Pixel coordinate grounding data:
········

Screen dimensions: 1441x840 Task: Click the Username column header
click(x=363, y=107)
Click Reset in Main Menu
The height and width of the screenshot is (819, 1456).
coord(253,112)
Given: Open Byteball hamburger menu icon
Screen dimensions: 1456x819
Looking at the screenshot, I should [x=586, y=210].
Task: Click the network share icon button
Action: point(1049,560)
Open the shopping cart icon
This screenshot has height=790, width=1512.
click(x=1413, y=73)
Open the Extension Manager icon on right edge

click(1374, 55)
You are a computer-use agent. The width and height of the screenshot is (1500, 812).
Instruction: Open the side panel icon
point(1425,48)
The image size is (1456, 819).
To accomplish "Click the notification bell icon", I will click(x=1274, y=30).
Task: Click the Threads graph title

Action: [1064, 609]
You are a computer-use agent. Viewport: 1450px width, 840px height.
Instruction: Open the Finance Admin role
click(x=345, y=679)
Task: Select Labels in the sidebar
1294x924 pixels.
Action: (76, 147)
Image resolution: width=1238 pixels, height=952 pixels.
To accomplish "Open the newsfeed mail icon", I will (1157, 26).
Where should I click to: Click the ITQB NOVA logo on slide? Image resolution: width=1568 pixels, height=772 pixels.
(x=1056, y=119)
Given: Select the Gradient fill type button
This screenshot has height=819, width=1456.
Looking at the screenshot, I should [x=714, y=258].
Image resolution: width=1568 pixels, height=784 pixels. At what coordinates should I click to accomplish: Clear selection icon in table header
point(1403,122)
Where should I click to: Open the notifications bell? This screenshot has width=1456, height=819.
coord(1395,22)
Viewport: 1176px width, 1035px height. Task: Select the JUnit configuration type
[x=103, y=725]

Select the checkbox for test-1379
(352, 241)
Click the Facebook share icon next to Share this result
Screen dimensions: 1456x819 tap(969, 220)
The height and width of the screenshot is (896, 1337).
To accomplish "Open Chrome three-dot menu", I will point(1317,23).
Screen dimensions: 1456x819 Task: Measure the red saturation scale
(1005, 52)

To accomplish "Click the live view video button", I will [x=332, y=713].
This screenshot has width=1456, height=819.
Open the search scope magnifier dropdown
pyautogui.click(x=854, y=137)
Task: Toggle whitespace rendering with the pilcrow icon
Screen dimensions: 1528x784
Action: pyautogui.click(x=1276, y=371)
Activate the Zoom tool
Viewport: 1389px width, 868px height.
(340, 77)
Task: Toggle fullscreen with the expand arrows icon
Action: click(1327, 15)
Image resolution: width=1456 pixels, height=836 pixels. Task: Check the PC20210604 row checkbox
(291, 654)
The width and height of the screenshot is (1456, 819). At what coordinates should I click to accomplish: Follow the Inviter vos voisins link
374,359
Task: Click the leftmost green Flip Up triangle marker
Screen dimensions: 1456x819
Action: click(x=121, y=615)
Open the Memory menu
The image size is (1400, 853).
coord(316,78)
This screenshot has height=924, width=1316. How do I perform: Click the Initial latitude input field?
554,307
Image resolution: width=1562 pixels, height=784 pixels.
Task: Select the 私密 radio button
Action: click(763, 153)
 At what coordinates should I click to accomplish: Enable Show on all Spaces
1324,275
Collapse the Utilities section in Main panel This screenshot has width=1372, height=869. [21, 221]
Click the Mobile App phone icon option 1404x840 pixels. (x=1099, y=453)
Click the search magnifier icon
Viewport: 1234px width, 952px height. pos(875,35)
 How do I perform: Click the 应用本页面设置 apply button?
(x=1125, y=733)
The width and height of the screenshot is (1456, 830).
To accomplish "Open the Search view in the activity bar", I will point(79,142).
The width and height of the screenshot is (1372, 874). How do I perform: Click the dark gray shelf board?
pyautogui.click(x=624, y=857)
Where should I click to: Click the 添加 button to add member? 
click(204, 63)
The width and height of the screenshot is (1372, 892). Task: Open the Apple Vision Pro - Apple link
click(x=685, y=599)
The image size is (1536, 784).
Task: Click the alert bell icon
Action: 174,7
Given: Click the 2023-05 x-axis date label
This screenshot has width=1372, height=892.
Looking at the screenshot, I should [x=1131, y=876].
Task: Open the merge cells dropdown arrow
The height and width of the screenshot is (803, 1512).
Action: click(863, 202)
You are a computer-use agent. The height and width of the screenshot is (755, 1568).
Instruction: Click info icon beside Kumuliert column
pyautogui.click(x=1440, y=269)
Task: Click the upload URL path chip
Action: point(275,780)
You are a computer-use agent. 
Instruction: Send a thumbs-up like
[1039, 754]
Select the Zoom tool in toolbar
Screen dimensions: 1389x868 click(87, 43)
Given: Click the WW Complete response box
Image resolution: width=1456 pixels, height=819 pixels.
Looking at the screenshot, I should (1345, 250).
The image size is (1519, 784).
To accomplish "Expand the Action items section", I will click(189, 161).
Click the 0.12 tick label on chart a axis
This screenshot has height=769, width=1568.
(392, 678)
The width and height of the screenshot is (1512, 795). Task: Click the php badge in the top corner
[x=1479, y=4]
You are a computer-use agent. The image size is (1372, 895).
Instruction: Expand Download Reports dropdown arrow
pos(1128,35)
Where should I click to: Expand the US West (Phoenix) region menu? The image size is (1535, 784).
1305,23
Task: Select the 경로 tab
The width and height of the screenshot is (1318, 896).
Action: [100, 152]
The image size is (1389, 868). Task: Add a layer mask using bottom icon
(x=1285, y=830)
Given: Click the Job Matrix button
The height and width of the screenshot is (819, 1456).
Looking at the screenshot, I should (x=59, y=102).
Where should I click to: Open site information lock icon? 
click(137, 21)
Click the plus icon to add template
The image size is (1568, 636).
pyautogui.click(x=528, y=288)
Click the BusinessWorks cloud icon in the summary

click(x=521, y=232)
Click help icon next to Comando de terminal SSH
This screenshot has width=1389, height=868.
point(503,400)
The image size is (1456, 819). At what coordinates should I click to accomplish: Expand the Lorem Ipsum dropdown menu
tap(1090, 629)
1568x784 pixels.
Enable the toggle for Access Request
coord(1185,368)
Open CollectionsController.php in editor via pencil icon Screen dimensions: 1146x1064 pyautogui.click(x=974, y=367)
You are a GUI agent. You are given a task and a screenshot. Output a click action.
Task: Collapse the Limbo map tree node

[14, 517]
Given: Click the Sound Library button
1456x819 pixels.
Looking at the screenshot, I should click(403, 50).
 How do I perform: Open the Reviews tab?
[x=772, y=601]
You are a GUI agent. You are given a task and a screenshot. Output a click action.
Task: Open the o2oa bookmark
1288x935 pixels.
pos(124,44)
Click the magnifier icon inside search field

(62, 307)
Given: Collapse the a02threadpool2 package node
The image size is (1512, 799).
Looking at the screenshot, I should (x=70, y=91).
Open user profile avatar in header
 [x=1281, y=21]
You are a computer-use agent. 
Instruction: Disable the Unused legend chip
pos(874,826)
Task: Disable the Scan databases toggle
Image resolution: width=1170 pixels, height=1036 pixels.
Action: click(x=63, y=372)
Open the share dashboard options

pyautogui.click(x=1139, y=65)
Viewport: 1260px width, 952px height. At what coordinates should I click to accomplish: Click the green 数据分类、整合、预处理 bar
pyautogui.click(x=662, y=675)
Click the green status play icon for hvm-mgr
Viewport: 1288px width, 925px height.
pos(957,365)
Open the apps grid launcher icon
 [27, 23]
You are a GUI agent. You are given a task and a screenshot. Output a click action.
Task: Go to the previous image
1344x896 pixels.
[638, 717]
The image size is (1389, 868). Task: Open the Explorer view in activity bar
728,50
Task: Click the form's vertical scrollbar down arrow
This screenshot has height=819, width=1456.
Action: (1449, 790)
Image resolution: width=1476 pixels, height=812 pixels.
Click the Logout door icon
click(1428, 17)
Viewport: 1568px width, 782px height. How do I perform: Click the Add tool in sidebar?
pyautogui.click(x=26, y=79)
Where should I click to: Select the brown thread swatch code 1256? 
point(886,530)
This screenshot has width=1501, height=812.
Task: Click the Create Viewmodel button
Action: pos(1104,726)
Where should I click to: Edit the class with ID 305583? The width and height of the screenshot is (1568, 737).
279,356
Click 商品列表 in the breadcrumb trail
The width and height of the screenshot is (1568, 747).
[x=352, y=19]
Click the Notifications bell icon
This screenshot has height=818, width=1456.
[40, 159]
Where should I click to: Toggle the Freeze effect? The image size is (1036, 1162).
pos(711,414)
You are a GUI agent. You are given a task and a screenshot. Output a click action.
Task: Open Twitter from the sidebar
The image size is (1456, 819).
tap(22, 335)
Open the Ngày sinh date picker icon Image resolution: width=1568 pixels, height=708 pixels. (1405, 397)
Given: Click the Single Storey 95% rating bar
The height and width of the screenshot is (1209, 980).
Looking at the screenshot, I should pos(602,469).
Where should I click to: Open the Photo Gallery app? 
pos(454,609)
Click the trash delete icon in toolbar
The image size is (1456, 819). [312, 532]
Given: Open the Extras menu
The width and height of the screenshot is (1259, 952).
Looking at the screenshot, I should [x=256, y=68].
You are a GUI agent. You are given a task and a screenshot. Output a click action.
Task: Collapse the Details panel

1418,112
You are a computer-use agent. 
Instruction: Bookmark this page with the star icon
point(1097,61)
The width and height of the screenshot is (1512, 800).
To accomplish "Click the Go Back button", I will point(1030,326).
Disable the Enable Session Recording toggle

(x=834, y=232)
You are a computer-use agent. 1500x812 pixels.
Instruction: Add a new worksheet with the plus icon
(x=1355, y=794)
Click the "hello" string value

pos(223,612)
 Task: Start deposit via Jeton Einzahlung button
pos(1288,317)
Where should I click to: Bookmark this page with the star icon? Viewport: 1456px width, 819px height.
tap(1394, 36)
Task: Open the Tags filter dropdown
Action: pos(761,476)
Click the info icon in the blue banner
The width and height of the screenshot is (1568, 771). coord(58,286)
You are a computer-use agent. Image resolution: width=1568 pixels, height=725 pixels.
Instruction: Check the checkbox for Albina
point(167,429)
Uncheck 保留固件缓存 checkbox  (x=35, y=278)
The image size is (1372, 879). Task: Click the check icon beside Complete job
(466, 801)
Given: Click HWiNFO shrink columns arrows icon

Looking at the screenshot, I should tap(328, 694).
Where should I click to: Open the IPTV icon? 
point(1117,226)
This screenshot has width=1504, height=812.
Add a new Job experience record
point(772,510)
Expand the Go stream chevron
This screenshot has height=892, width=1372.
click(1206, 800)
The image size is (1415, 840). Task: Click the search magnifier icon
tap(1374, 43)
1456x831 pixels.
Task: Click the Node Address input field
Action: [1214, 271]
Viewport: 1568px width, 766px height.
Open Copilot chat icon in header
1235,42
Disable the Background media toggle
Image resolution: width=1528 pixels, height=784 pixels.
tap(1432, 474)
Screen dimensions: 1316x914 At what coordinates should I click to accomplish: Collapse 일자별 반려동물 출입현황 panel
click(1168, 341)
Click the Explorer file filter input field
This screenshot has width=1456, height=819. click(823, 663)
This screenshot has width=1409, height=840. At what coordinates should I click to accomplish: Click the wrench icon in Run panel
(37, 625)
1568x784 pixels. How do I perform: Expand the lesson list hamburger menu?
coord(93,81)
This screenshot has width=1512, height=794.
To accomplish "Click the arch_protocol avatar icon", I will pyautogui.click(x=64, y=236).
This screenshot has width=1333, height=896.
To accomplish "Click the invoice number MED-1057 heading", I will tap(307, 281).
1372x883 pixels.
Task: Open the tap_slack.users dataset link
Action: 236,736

········

■ **What needs to be done**: Write down how many lines above contain the string "computer", and nothing besides.

■ **Output**: 9